(Stored items)
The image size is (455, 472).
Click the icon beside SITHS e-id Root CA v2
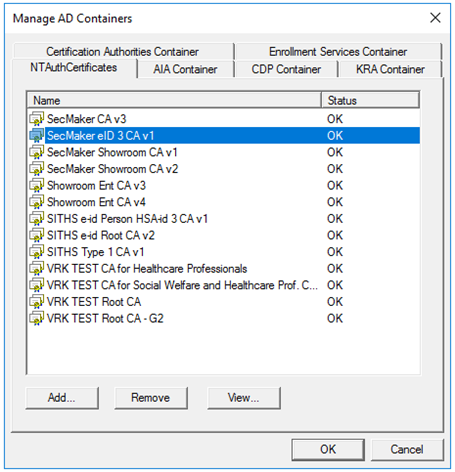[x=36, y=235]
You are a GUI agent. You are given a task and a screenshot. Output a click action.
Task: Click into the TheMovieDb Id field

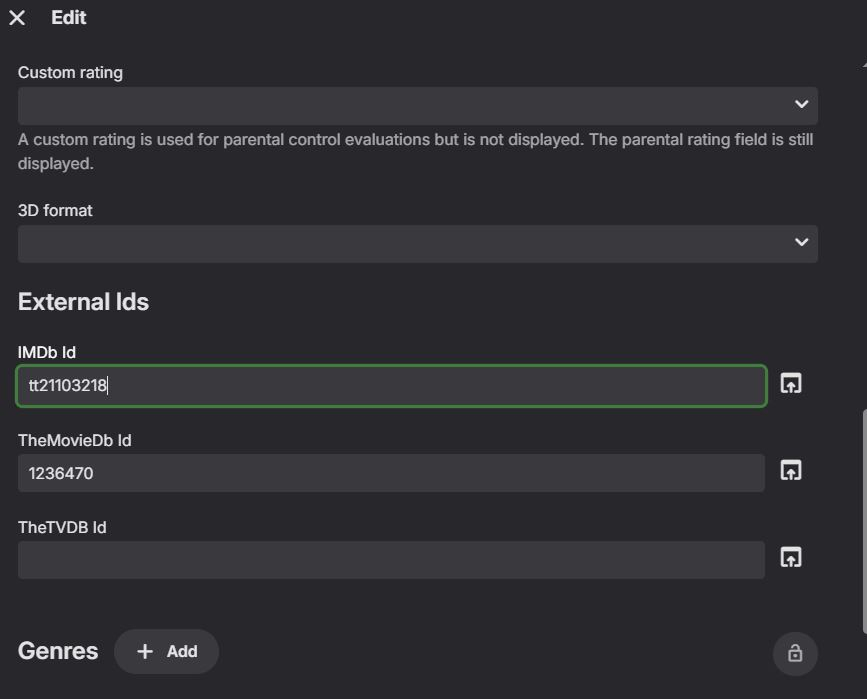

(BRIEF)
Copy the records above exactly, leaving out every picture.

(YOUR RESPONSE)
The image size is (455, 472).
Click the icon beside SITHS e-id Root CA v2
[x=36, y=235]
You are a GUI agent. You are given a task and a screenshot. Output a click action.
Task: Click into the TheMovieDb Id field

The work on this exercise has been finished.